Every line below from the one containing "Enter Free (106, 1318)" through the one containing "[button] (1613, 437)" must be transcribed exactly. Omit all lines outside that stretch.

Stored items
********************
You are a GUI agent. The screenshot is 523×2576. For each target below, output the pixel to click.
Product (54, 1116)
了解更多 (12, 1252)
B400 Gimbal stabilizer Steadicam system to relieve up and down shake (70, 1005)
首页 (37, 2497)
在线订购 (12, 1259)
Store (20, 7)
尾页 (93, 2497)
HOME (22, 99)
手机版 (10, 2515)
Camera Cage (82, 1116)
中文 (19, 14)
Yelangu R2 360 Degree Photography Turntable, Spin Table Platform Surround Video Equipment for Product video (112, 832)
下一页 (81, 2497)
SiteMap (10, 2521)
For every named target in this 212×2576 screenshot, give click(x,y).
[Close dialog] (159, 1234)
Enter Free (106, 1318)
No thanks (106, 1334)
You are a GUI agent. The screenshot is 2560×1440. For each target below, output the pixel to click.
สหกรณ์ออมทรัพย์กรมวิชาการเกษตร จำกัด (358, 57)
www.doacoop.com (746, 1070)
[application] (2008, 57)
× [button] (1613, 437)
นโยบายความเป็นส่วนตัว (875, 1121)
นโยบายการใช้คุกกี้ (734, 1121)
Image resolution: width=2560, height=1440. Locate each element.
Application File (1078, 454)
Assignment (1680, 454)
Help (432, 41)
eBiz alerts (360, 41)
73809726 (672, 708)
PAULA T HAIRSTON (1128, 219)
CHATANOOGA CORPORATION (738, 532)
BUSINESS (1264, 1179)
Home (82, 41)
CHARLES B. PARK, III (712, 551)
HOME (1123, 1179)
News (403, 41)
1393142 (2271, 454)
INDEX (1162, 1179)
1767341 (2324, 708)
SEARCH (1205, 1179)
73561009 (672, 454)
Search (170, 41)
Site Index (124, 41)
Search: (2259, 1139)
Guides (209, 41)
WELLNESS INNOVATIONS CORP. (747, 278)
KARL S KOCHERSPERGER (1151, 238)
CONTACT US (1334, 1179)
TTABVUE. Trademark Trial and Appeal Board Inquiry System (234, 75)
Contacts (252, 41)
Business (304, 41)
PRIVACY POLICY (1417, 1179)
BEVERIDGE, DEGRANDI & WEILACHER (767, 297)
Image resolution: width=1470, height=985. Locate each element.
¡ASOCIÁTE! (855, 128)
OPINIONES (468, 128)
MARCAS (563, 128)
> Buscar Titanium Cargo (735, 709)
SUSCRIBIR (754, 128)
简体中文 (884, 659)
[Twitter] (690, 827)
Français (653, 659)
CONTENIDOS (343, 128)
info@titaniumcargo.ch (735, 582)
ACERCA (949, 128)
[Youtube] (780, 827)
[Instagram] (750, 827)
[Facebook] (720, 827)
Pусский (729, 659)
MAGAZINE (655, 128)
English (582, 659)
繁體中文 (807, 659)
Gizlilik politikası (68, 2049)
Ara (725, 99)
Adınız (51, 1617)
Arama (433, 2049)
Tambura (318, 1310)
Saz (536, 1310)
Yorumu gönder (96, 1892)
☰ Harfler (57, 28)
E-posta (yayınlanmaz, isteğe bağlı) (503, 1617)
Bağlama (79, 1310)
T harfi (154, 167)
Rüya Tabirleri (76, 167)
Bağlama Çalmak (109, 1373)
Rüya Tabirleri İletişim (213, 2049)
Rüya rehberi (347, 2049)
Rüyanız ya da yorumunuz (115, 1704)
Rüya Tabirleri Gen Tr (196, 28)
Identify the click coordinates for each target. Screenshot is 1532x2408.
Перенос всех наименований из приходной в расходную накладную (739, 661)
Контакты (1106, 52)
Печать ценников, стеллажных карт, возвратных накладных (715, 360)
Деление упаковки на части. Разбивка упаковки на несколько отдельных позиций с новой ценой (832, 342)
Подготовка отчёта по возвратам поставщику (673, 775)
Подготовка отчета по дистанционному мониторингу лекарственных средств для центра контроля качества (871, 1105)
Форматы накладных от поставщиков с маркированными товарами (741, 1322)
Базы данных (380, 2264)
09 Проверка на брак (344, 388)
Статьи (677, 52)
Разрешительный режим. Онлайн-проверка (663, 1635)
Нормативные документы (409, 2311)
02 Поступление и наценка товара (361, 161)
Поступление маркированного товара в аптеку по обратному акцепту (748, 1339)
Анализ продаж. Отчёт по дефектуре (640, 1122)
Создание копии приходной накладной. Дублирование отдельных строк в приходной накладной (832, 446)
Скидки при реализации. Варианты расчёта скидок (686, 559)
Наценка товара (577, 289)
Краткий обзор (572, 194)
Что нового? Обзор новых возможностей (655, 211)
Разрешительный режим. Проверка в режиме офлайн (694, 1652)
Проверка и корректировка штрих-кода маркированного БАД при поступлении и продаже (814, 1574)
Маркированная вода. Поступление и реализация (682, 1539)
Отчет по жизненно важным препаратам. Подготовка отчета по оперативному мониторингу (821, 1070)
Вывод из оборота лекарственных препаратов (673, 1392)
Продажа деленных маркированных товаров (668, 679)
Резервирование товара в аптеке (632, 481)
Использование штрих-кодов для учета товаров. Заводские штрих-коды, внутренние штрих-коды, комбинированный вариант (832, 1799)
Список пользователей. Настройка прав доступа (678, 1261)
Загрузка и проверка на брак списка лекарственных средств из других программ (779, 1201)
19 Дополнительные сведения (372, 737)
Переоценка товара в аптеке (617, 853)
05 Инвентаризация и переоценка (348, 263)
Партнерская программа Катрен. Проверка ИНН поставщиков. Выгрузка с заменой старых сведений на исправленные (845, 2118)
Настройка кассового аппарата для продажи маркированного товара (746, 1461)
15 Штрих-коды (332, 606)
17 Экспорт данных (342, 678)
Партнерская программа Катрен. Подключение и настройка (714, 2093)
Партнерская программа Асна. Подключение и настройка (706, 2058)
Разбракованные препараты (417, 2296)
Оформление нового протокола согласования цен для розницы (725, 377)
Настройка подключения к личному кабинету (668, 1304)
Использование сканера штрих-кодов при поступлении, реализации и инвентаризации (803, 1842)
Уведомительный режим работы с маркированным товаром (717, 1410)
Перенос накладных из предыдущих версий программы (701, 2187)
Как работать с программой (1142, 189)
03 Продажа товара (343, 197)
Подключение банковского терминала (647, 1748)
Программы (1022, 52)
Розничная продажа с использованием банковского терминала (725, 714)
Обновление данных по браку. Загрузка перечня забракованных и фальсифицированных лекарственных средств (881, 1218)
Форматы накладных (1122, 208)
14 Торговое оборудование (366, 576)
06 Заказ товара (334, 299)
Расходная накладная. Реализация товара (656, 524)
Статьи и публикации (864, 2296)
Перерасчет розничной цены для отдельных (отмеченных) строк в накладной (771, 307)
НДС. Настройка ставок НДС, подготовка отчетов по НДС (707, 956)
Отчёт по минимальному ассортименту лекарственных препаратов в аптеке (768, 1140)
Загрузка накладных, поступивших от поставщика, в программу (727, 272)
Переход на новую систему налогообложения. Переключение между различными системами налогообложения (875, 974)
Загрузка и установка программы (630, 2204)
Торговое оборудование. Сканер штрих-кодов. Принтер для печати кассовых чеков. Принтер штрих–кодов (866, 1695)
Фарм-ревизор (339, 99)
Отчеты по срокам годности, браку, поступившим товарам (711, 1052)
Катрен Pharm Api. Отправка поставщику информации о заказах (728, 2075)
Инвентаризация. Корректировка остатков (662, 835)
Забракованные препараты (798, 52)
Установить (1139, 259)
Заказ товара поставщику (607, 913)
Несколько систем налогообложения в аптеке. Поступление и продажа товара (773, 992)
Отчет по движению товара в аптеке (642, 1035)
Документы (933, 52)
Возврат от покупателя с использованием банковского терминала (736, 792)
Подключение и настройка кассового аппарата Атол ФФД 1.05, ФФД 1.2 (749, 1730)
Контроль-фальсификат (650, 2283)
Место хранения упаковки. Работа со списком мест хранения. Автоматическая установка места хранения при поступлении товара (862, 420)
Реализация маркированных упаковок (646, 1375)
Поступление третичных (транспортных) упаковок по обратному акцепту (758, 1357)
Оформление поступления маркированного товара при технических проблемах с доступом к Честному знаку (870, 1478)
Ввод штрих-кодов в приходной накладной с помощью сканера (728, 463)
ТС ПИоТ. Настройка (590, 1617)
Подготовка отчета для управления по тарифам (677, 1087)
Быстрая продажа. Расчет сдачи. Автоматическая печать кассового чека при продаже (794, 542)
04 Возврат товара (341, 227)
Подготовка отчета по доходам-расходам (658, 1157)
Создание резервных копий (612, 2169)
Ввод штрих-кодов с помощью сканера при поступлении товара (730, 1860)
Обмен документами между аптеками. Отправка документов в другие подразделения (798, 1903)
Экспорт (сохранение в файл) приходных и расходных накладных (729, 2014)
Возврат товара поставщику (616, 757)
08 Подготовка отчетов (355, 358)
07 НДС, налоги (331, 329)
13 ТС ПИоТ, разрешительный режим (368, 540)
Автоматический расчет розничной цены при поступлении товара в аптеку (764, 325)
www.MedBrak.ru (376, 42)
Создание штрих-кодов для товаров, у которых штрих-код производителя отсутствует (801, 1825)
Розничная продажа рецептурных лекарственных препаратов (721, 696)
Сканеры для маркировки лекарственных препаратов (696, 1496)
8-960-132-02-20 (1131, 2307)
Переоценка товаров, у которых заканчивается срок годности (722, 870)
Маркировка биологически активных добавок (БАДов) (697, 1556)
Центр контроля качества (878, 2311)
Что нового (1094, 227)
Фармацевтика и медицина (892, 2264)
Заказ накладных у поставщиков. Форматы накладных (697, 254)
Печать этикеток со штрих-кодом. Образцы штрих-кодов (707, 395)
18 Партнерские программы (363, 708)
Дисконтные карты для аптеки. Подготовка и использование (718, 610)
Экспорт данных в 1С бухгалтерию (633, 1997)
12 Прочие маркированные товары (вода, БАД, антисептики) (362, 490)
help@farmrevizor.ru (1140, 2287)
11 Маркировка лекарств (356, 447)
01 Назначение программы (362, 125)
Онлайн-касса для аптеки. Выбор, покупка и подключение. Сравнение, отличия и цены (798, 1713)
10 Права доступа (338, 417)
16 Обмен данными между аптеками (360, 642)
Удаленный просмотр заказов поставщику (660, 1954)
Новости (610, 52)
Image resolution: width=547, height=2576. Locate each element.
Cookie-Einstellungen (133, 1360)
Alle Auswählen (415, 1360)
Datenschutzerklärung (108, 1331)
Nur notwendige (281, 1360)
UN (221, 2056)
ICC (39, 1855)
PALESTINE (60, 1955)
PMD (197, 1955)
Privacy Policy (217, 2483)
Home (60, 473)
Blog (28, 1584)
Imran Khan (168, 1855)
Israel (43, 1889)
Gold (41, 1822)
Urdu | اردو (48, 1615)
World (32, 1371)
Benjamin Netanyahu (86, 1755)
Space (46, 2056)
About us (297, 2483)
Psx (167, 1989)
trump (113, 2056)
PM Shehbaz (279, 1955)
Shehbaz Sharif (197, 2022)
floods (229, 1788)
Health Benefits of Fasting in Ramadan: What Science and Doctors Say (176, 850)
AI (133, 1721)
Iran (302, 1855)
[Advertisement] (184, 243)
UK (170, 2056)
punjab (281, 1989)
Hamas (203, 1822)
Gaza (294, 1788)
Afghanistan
********************
EXPECTED ANSWER:
Enter Free (106, 1318)
No thanks (106, 1334)
You are a GUI agent. The screenshot is 2560×1440. For each target below, output the pixel to click.
สหกรณ์ออมทรัพย์กรมวิชาการเกษตร จำกัด (358, 57)
www.doacoop.com (746, 1070)
[application] (2008, 57)
× [button] (1613, 437)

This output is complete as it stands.